Цивилизация нас губит, сбивает нас с пути; именно она делает нас, бездельных, бесполезных, капризных, в тягость другим и самим себе, заставляет переходить от чудачества к разгулу, без сожаления растрачивать наше состояние, наше сердце, нашу юность в поисках занятий, ощущений, развлечений, подобно тем ахенским собакам у Гейне, которые, как милости, просят у прохожих пинка, чтобы разогнать скуку. Мы занимаемся всем: музыкой, философией, любовью, военным искусством, мистицизмом, чтобы только рассеяться, чтобы забыть об угнетающей нас огромной пустоте. Цивилизация и рабство – даже без всякого лоскутка между ними, который помешал бы раздробить нас физически или духовно меж этими двумя насильственно сближенными крайностями!

Нам дают широкое образование, нам прививают желания, стремления, страдания современного мира, а потом кричат: «Оставайтесь рабами, немыми и пассивными, иначе вы погибли». В возмещение за нами сохраняется право драть шкуру с крестьянина и проматывать за зеленым сукном или в кабаке ту подать крови и слез, которую мы с него взимаем.

Молодой человек не находит ни малейшего живого интереса в этом мире низкопоклонства и мелкого честолюбия. И однако именно в этом обществе он осужден жить, ибо народ еще более, далек от него. «Этот свет» хотя бы состоит из падших существ одной с ним породы, тогда как между ним и народом ничего нет общего. Петр I так разорвал все традиции, что никакая сила человеческая не соединит их – но крайней мере в настоящее время. Остается одиночество или борьба, но у нас не хватает нравственной силы ни на то, ни на другое. Таким-то образом и становятся Онегиными, если только не погибают в домах терпимости или в казематах какой-нибудь крепости. Мы похитили цивилизацию, и Юпитер с той же яростью пожелал наказать нас, с какой он терзал Прометея.

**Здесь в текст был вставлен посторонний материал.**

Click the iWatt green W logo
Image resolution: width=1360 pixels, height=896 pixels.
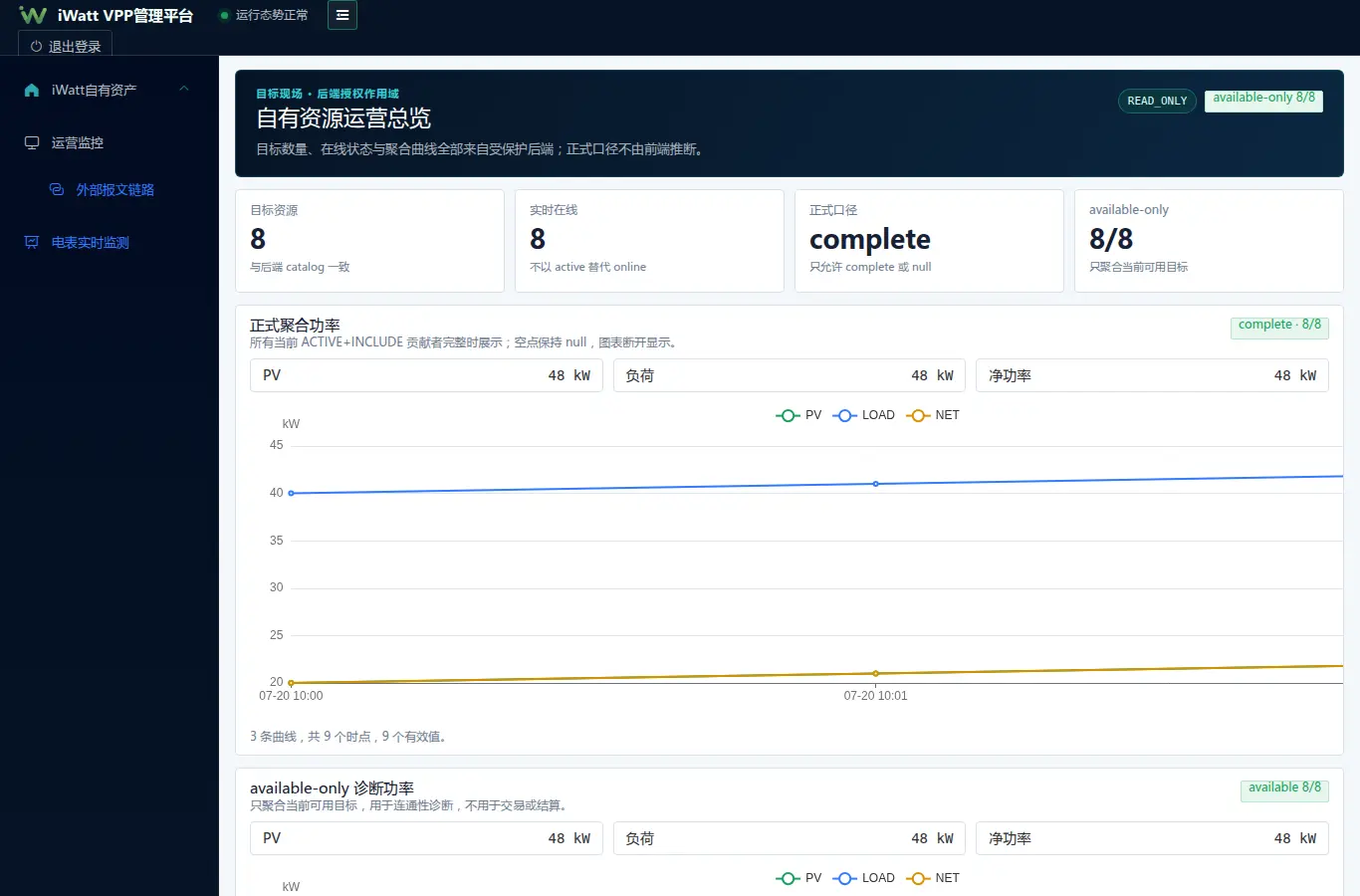(x=33, y=15)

Рядом с Онегиным Пушкин поставил Владимира Ленского, другую жертву русской жизни, vice versa Онегина. Это – остро страдание рядом с хроническим. Это одна из тех целомудренных, чистых натур, которые не могут акклиматизироваться в развращенной и безумной среде, – приняв жизнь, они больше ничего не могут принять от этой нечистой почвы, разве только смерть. Эти отроки – искупительные жертвы – юные, бледные, с печатью рока на челе, проходят как упрек, как угрызение совести, и печальная ночь, в которой «мы движемся и пребываем», становится еще чернее.

Пушкин обрисовал характер Ленского с той нежностью, которую испытывает человек к грезам своей юности, к воспоминаниям о временах, когда он был так полон надежды, чистоты, неведения. Ленский – последний крик совести Онегина ибо это он сам, это его юношеский идеал. Поэт видел, что такому человеку нечего делать в России, и он убил его рукой Онегина, – Онегина, который любил его и, целясь в него, не хотел ранить. Пушкин сам испугался этого трагического конца; он спешит утешить читателя, рисуя ему пошлую жизнь, которая ожидала бы молодого поэта.

Рядом с Пушкиным стоит другой Ленский – то Веневитинов, правдивая, поэтическая душа, сломленная в свои двадцать два года грубыми руками русской действительности.

Между этими двумя типами, между самоотверженным энтузиастом-поэтом и человеком усталым, озлобленным, лишним, между могилой Ленского и скукой Онегина медленно течет глубокая и грязная река цивилизованной России, с ее аристократами, бюрократами, офицерами, жандармами, великими князьями и императором, – бесформенная и безгласная масса низости, раболепства, жестокости и зависти, увлекающая и поглощающая все, «сей омут, – как говорит Пушкин, – где мы с вами купаемся, дорогой читатель».

Пушкин дебютировал великолепными революционными стихами. Александр выслал его из Петербурга к южным границам империи, и, новый Овидий, он провел часть своей жизни, от 1819 до 1825 года, в Херсонесе Таврическом. Разлученный с друзьями, вдали от политической жизни, среди роскошной, но дикой природы, Пушкин, поэт прежде всего, весь ушел с свой лиризм; его лирические стихи – это фазы его жизни, биография его души; в них находишь следы всего, что волновало эту пламенную душу: истину и заблуждение, мимолетное увлечение и глубокие неизменные симпатии.